Swami Tommy: Like Deja Vu All Over Again

Being tight with Clubber Lang has its benefits in times like these. Yesterday I suggested "selling might be about to intensify." Today, "I predict pain."

Why, you ask? Is it because oil prices continue their relentless rise?

You must be kidding! Hyper-inflation might be the KEY to the stock market's pending melt-up.

Is it that pesky Paul Volker, former chairman of the Federal Reserve, commenting on the questionable legality of the Bernanke Fed's "bailout" of the financial system via its "rescue" of investment bank Bear Stearns? Could Mr. Monetary Tough-Love now be advocating a controlled disintegration of the financial economy, much as he hoisted upon the manufacturing economy some years ago with a 20% discount rate?

(For the record I hardly think this reclusive man's commentary would gain mainstream coverage were it not part of the same end game as brought Bear Stearns down.)

Yes, Mr. Volker's public resurgence of late is curious. But is he possibly being farmed to cultivate uncertainty about what the Fed might do next? Might the Fed actually raise rates in an attempt to defend the U.S. dollar? Or is this all part and parcel of more empty "strong dollar policy" bluster that passes for responsible management of our nation's currency? Why, even the king of bluster, Larry Kudlow, is talking about the "Paulson Peso" now! As if the dollar had begun its slide the day "Henry Potter" Paulson came to Washington, having graduated from Goldman Sachs to become U.S. Treasury Secretary.


Now, I believe the trend is your friend ... and the dollar's has been down since Y2K+2. This trend might very well accelerate sometime in the near future, as well ... what with the deluge of dollar denominated liabilities the concert of Wall Street and Washington have flooded the globe with over recent years. But a dollar collapse before the presidential election? Not very likely. So, currency concerns would be a premature reason to predict pending pain in the stock market.

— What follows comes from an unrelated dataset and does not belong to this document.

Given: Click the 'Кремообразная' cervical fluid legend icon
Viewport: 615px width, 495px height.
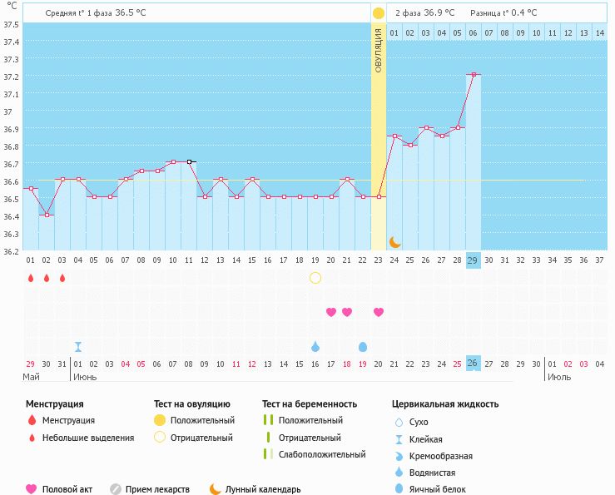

Of course, Volker's legal concerns surrounding the Fed's foray into investment banking are entirely legitimate. So, might we need another shakedown threatening the financial system to cement the U.S. government's commitment to go down with the mother ship Great Britain built through its unregulated offshore financial centers that deal derivatives like confetti at a ticker-tape parade?

I haven't got the answer. Nor am I pounding the table to claim any pain imminently possible in the stock market might have something to do with those elements of the real world drama I have briefly noted here. Rather, I turn to the charts and distill a view in the eyes of an Elliot Wave Guy (whose specific conclusions are entirely unspoken because your ultimate sanity matters) with simpler observations to substantiate what appears to be the stock market's path of least resistance.

OEX 5-min

Now, you might think today's RSI divergences registered while the S&P 100 ratcheted lower is a positive indication the stock market's several days of languishing is nearly (if not already) over. Well, I just don't see it that way.

In fact, you might be hard-pressed to convince me today's performance is much different than either yesterday's or late day Monday. In both these instances I was dubious of pending possibilities (and proven correct in this view). I remain much the same. In fact, given that today's worst RSI reading did not exceed yesterday's (registered when the S&P 100 gapped lower at the open) suggests much more selling might be in store.

Now, I could be wrong about this. The S&P 100 might move slightly lower (say, to 615-620) and be accompanied by an RSI reading registering above today's worst level. At that point several rally possibilities would come into play. However, rather than elaborate on these, I prefer just letting things play out for another day or two.


Although I do not typically pay much attention to trend lines (drawn above in blue), I thought it possibly useful to making the case calling for additional selling pressure over the days ahead. As I hinted above, this might only result in the S&P 100 returning to the lower end of the narrow channel drawn on the above chart (i.e. 615-620).

I fear, however, a re-test of March 17th's low (and a decline still lower, as I laid out last Friday) might be more likely to occur. This conclusion I largely make out of consideration of this week's RSI performance, as discussed above.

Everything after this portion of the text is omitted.